My Good Friends (Who Don't Know Me)

Rumor has it you become like those you spend time with. Or "birds of a feather flock together", or "you are what you eat". Maybe that last one was Hannibal Lector, having an old friend for dinner. Anyway, the person that you are is influenced by the people you spend time with. Ditto for me. There are three kinds of people you can spend time with: real people who know you just as you know them, real people who do not know you, but you know them, and imaginary/fictitious people who have never existed.

We'll come back around to that last category in a minute. I am not insane.


There are people who I know, who know me, that I seek out to spend time with. I call them mentors. Some of these relationships have popped up out of nowhere (thanks, Wayne), while others have been more formal. (Think paid counseling.) You should seek these people out, because the value you can derive from these relationships is nearly endless. Life changing. Seriously.

Role Models

Real people who I know but don't know me, I'll call role models. They are people that, for some reason or another, I want to emulate. It is important to specify the way I want to emulate these people. An easy example is Chris Sharma - an amazing rock climber, but sort of looks like he's stoned all the time. I want to climb like him, not communicate like him.

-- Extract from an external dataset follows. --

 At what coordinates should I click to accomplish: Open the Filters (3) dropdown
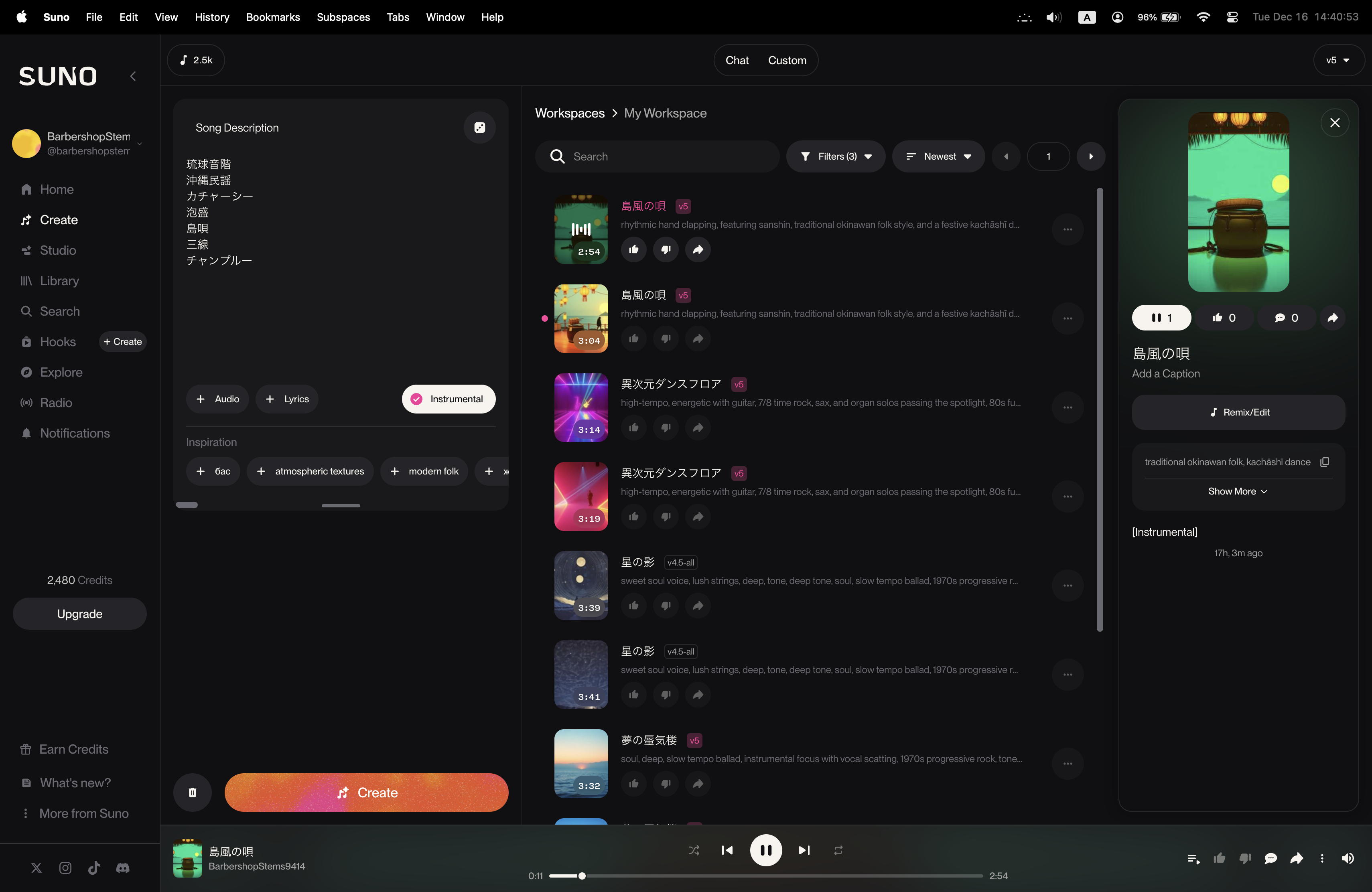click(836, 157)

Other examples: books and blogs by or about noteworthy figures (why they are noteworthy is entirely up to you) make up the bulk of this category.

Literary Role Models

In high school and college, we all had to read high quality literature. If you were like me, you didn't much care to read this stuff, for a variety of reasons. Since I've finished college, I've dug back into books (and learned more for less than I ever did in college - that's another discussion all together.) but I've enjoyed both non-fiction and fiction.

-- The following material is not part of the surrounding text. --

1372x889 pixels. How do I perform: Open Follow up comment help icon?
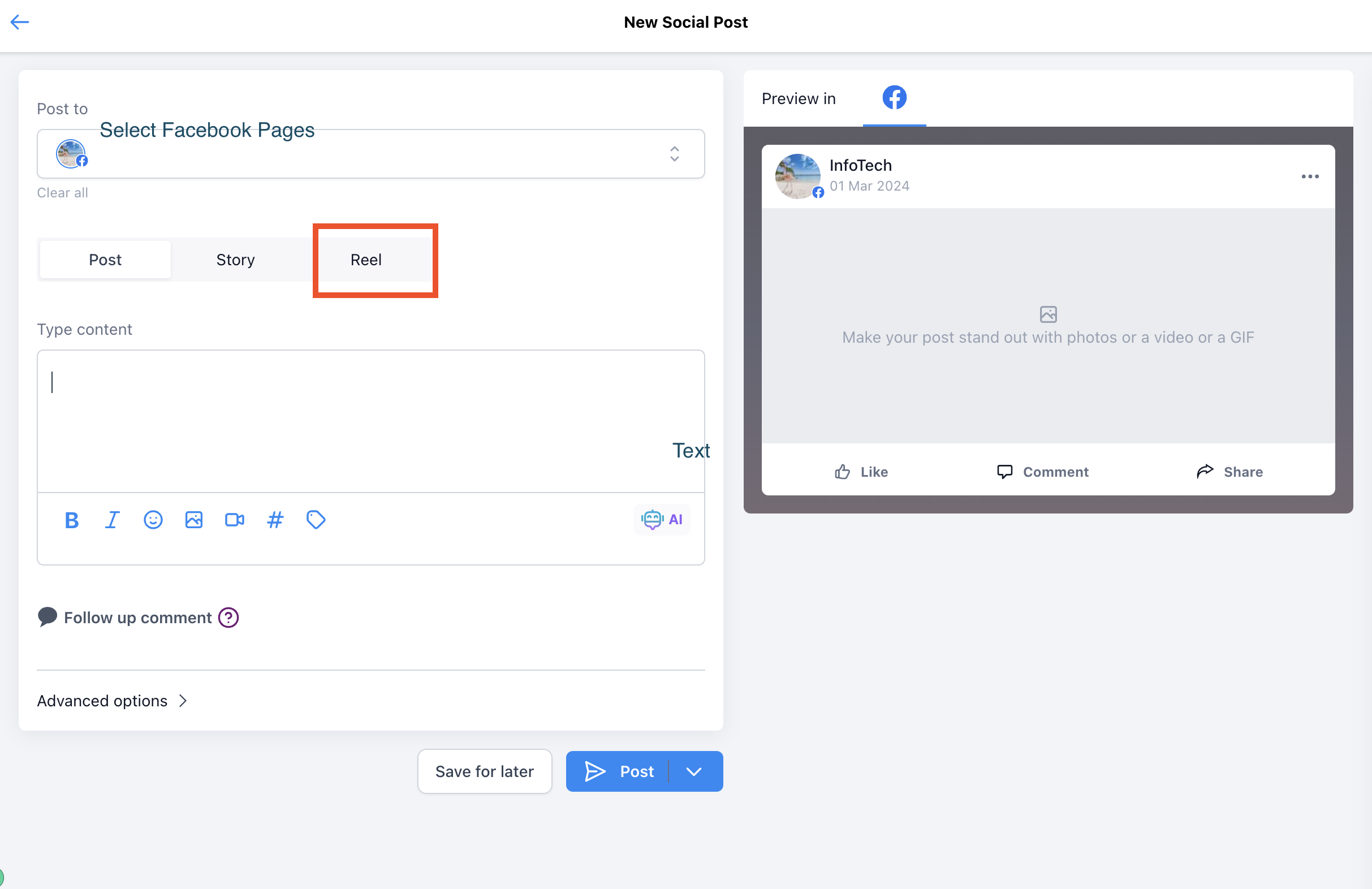click(x=228, y=618)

When I read fiction, some times it's classy (think of a famous dead author - he's classy) and sometimes it's not as classy, but still interesting. No matter how classy or non it is, when you spend a few hours immersed in a world of the author's creation, you're spending time with the individuals in that book. If you "spend time" with people who wrestle with hard problems and make good decisions and generally conduct themselves in an honorable, respectable way, you are surrounding yourself with people who make good decisions and conduct themselves in an honorable and respectable way.

Another title for "literary role models" is "imaginary friends". Don't judge. They influence you, they've just never had a physical existence.

Why Friends Matter

I am now going to lump all three categories above into a bucket named "friends". These categories differ from your normal, every day friends in at least one specific way: You must seek them out. Only one of these groups of people (physical people who know you) can influence you without your permission. Think of a text from a friend - you didn't ask for it, but you're being influenced by its content. In the other two categories, you must seek out that person (or literary figure), and intentionally expose yourself to their influence.

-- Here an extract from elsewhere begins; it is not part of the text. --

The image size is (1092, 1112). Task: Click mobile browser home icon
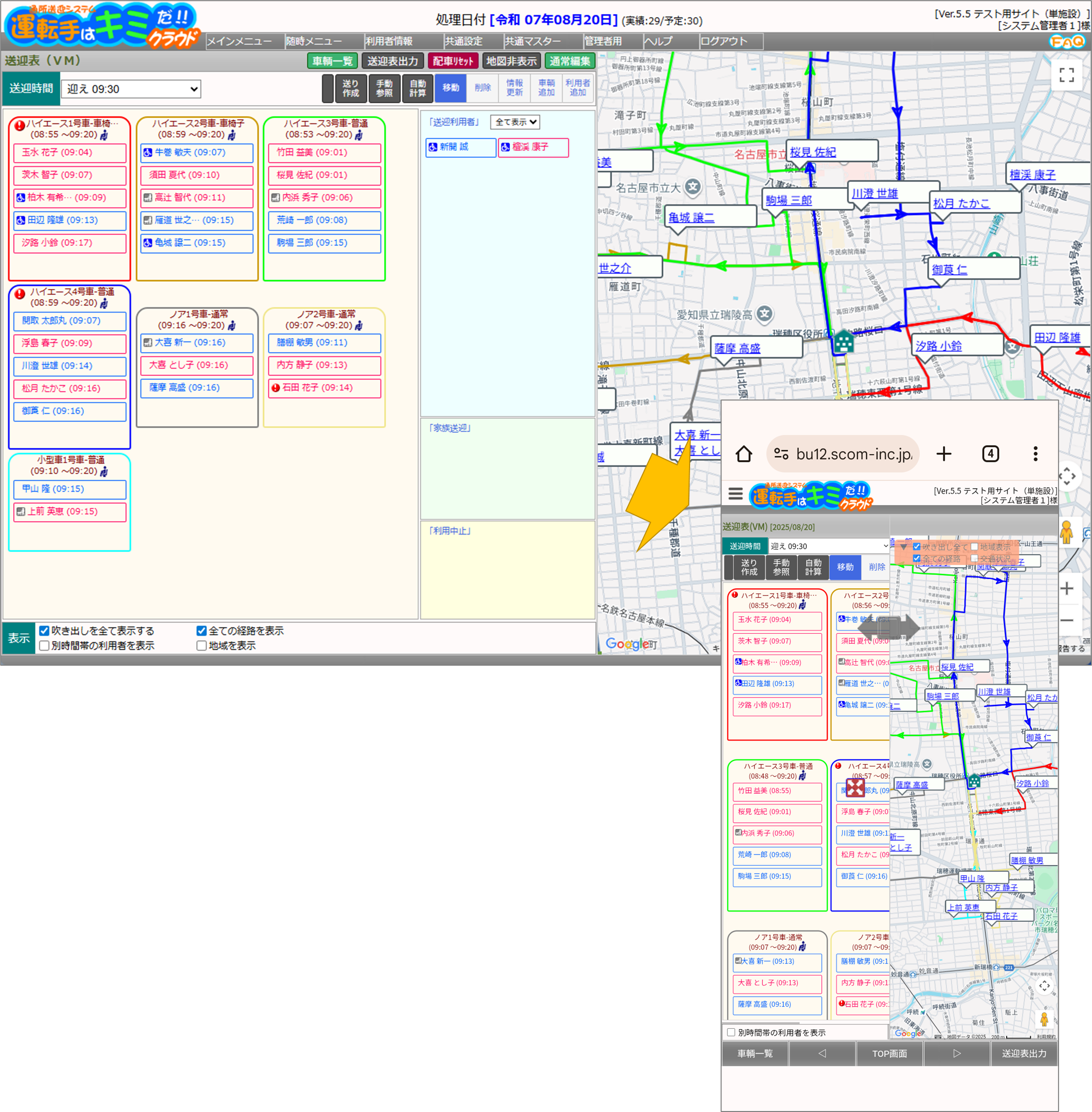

Much of your family life you don't have much control over. Nor do you have control over where you went to school, or the friends you once had. Your past cannot be changed. Your present is mostly a function of your past. Your future, on the other hand, is up for grabs. If you are not intentional about influencing your future, you won't do much about influencing your present context, and, therefore, your future will largely be determined by your past.

Bear with me.

If you want to influence your future, but you're not sure how you want to do so, consider spending time with those you want to emulate. You can emulate a professional painter not because he's a painter, but because he's a professional. You can emulate an amazing teacher not because he's a teacher, but because he's amazing. You can emulate a real estate investor not because they know real estate, but because they have figured out how to turn one dollar into two dollars. You can emulate a Buddhist monk not because they're a monk, or a Buddhist, but because they are content. You can emulate a passionate computer programmer not because they are a computer programmer but because they are... passionate.

You can choose who you spend time with, who you emulate. If you're not ready to follow around a physical person to be more like them, you can follow around a digital one or an imaginary one. Find out who's influenced them, and go be influenced by them.

Whatever you do, please, find some quality in some person to emulate. Expose yourself to that quality, to that person (without exposing yourself in the criminal sense) and you'll find yourself slowly gaining more and more influence over your future.

I will soon discuss my mentors, role models, and imaginary friends. I have dozens, if not hundreds. Literally nothing that comes out of my mouth or rattles around in my head is original, and I'd be a fool to pretend otherwise.

Do you have mentors, role models, or imaginary friends?